- **Reading passage**
--------------------------------------------------
Create DataFrame with null value for few column

Avijit picture Avijit · Sep 13, 2016 · Viewed 12k times · Source

I am trying to create a DataFrame using RDD.

First I am creating a RDD using below code -

val account = sc.parallelize(Seq(
                                 (1, null, 2,"F"), 
                                 (2, 2, 4, "F"),
                                 (3, 3, 6, "N"),
                                 (4,null,8,"F")))

It is working fine -

account: org.apache.spark.rdd.RDD[(Int, Any, Int, String)] = ParallelCollectionRDD[0] at parallelize at :27

but when try to create DataFrame from the RDD using below code

account.toDF("ACCT_ID", "M_CD", "C_CD","IND")

I am getting below error

java.lang.UnsupportedOperationException: Schema for type Any is not supported

I analyzed that whenever I put null value in Seq then only I got the error.

Is there any way to add null value?

Answer

Marsellus Wallace picture Marsellus Wallace · Jun 13, 2017

Alternative way without using RDDs:

import spark.implicits._

val df = spark.createDataFrame(Seq(
  (1, None,    2, "F"),
  (2, Some(2), 4, "F"),
  (3, Some(3), 6, "N"),
  (4, None,    8, "F")
)).toDF("ACCT_ID", "M_CD", "C_CD","IND")

df.show
+-------+----+----+---+
|ACCT_ID|M_CD|C_CD|IND|
+-------+----+----+---+
|      1|null|   2|  F|
|      2|   2|   4|  F|
|      3|   3|   6|  N|
|      4|null|   8|  F|
+-------+----+----+---+

df.printSchema
root
 |-- ACCT_ID: integer (nullable = false)
 |-- M_CD: integer (nullable = true)
 |-- C_CD: integer (nullable = false)
 |-- IND: string (nullable = true)
--------------------------------------------------
- **Task set**
1: In the Spark DataFrame thread, which exception does the asker get when calling toDF on the RDD?
2: Reproduce the passage of the Spark DataFrame thread starting at "java.lang.UnsupportedOperationException: Schema for" and ending at "got the error.".
The lines after the Spark DataFrame thread have no connection to it.

- **Dataset excerpt**
--------------------------------------------------
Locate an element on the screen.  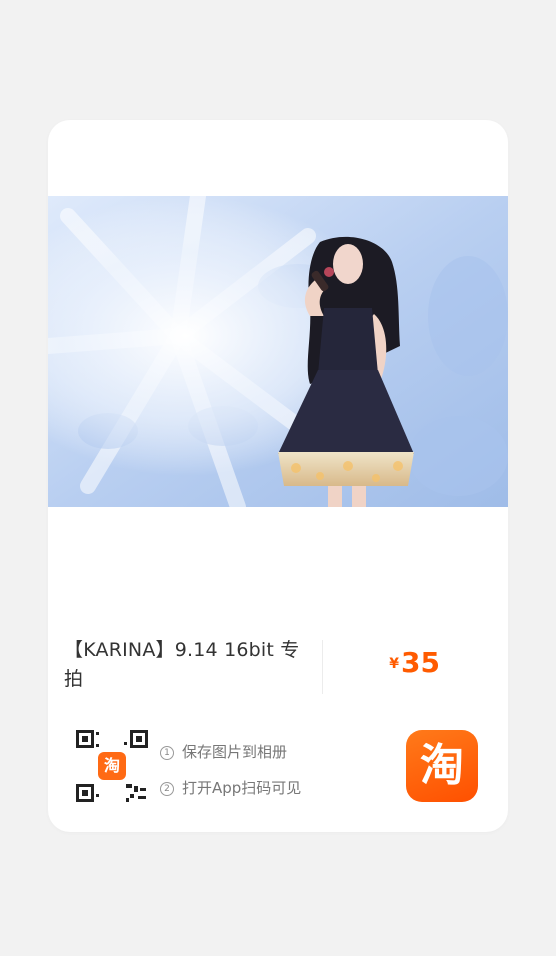
product-title: 【KARINA】9.14 16bit 专拍 is located at coordinates (183, 665).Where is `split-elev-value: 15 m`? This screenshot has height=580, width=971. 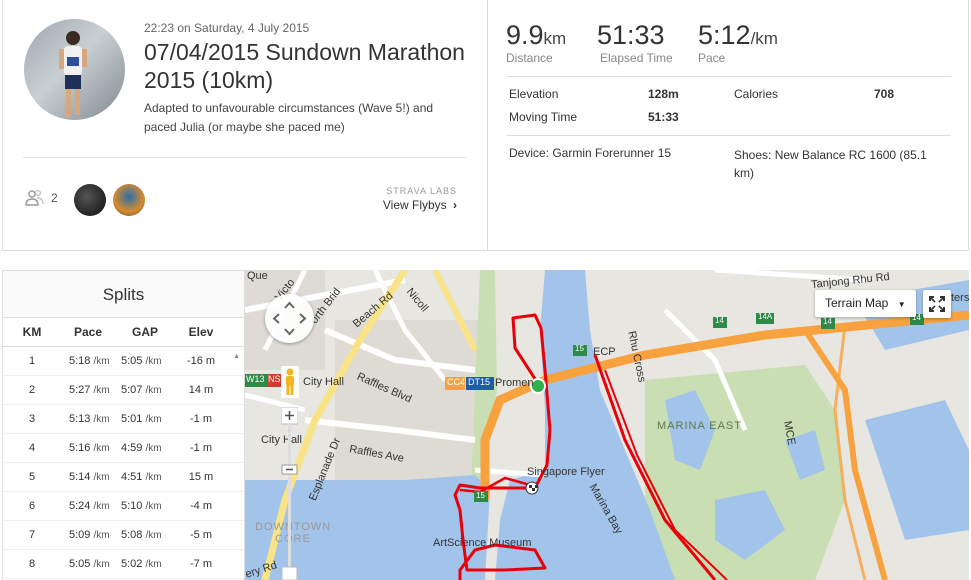
split-elev-value: 15 m is located at coordinates (201, 477).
--------------------------------------------------
- **Answers for each item**
1: java.lang.UnsupportedOperationException: Schema for type Any is not supported

2:
java.lang.UnsupportedOperationException: Schema for type Any is not supported

I analyzed that whenever I put null value in Seq then only I got the error.